Exercise data: Begin

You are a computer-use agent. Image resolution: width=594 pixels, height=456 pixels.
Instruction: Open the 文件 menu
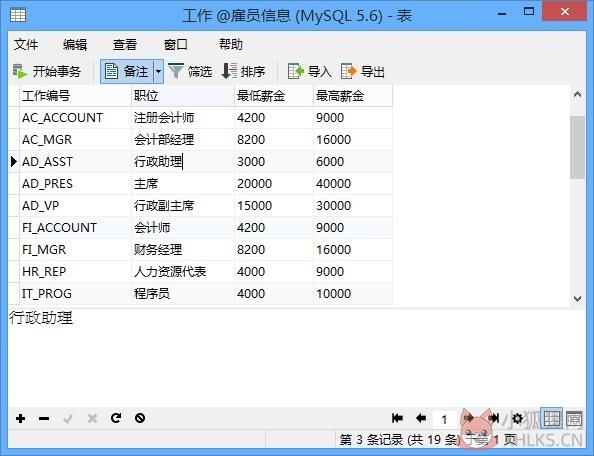26,45
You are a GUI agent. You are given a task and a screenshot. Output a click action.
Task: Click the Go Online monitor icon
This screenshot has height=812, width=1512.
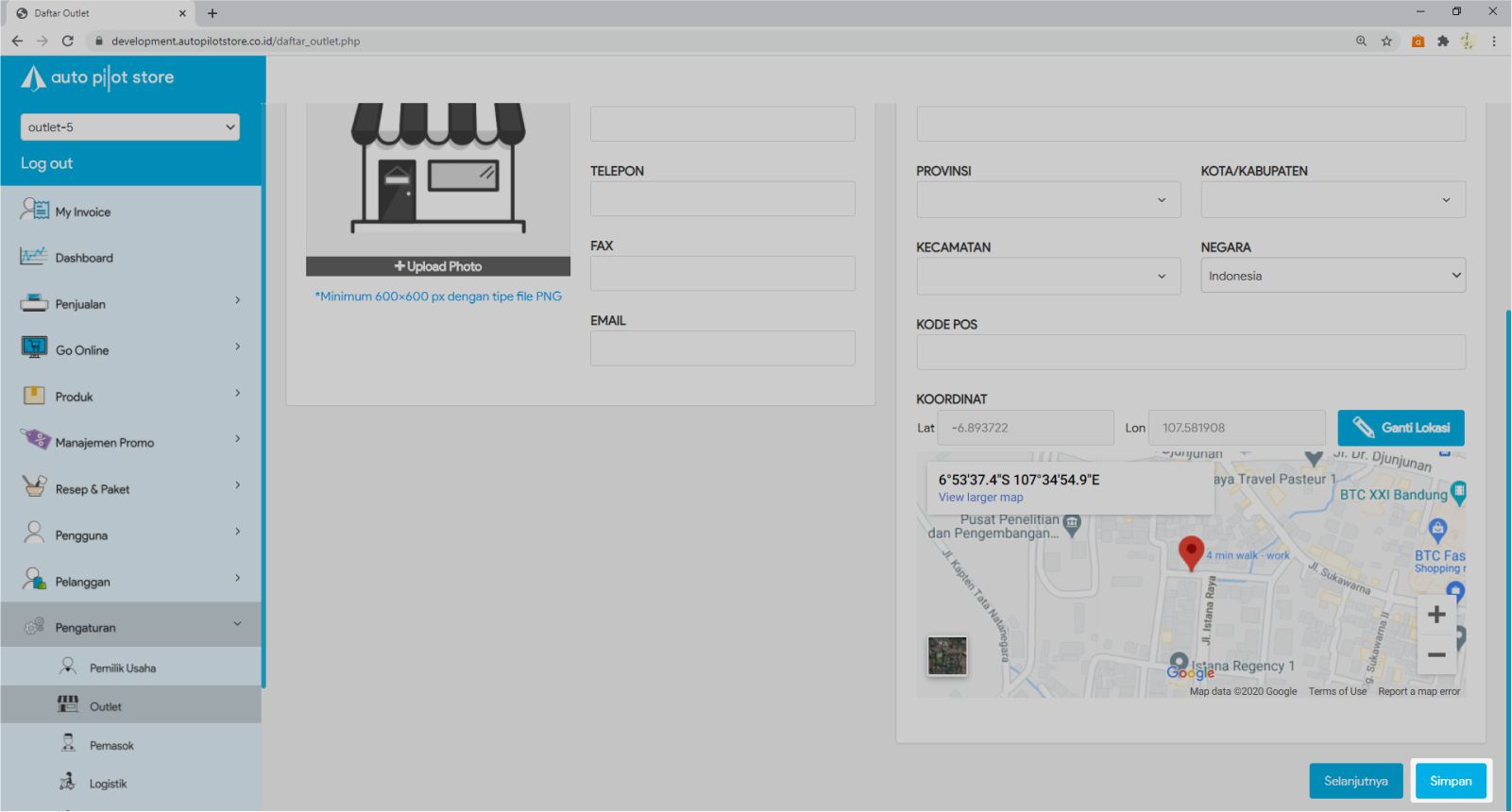click(x=34, y=348)
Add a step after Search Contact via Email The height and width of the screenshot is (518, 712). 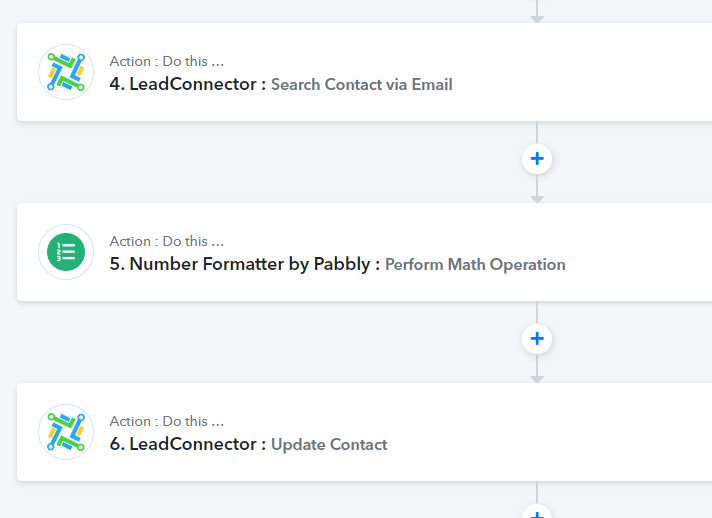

Exercise data: End

(Task statement)
A word-for-word transcription of the listing is needed, minus its images.

(Reply)
You are a computer-use agent. Image resolution: width=594 pixels, height=456 pixels.
Instruction: Open the 文件 menu
26,45
You are a GUI agent. You are given a task and a screenshot. Output a click action.
Task: Click the Go Online monitor icon
This screenshot has height=812, width=1512.
click(x=34, y=348)
Add a step after Search Contact via Email The height and width of the screenshot is (518, 712). 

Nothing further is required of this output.